Neal Keny-Guyer, CEO of Mercy Corps International, strengthened its organization by following the advice of Theodore Roosevelt: “Be smart enough to hire good people and have sense enough to get out of the way.” For eight years, helped Keny-Guyer, Mercy Corps grow in size and scope, and until 2001, provided $ 117 million in social programs for people in more than 30 countries. Convinced that much of this success had come from empowering front-line managers to lead the search for ways in which the agency was … Read more »

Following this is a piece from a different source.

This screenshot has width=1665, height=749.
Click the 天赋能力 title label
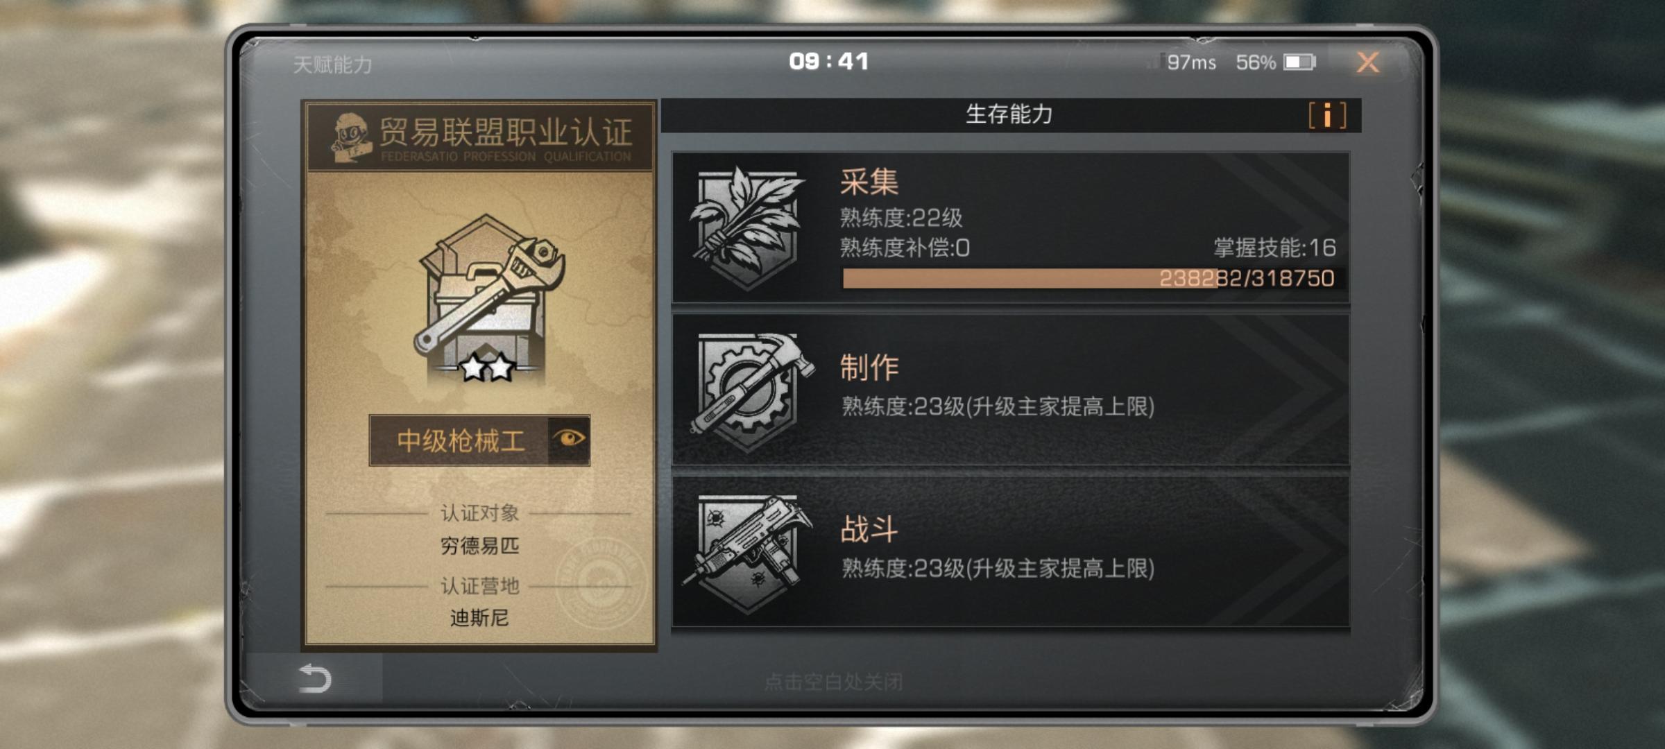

Neal Keny-Guyer, CEO of Mercy Corps International, strengthened its organization by following the advice of Theodore Roosevelt: “Be smart enough to hire good people and have sense enough to get out of the way.” For eight years, helped Keny-Guyer, Mercy Corps grow in size and scope, and until 2001, provided $ 117 million in social programs for people in more than 30 countries. Convinced that much of this success was the empowerment front-line managers to get the lead agency in search of opportunities in the area, he wanted to continue the approach. But recent experience in Afghanistan had some weaknesses in Mercy Corps’ ability to maintain an entrepreneurial approach in an emergency situation exposed. What had worked so well in an organization of 200 difficulties now that exceeded 2,000 employees worldwide. On a global leadership conference in late October 2002 Keny-Guyer met with his senior leadership team. In addition to wrestling with the political complexities of working in Iraq, he wanted their input, such as Mercy Corps should react when it was decided to obtain the correct procedure.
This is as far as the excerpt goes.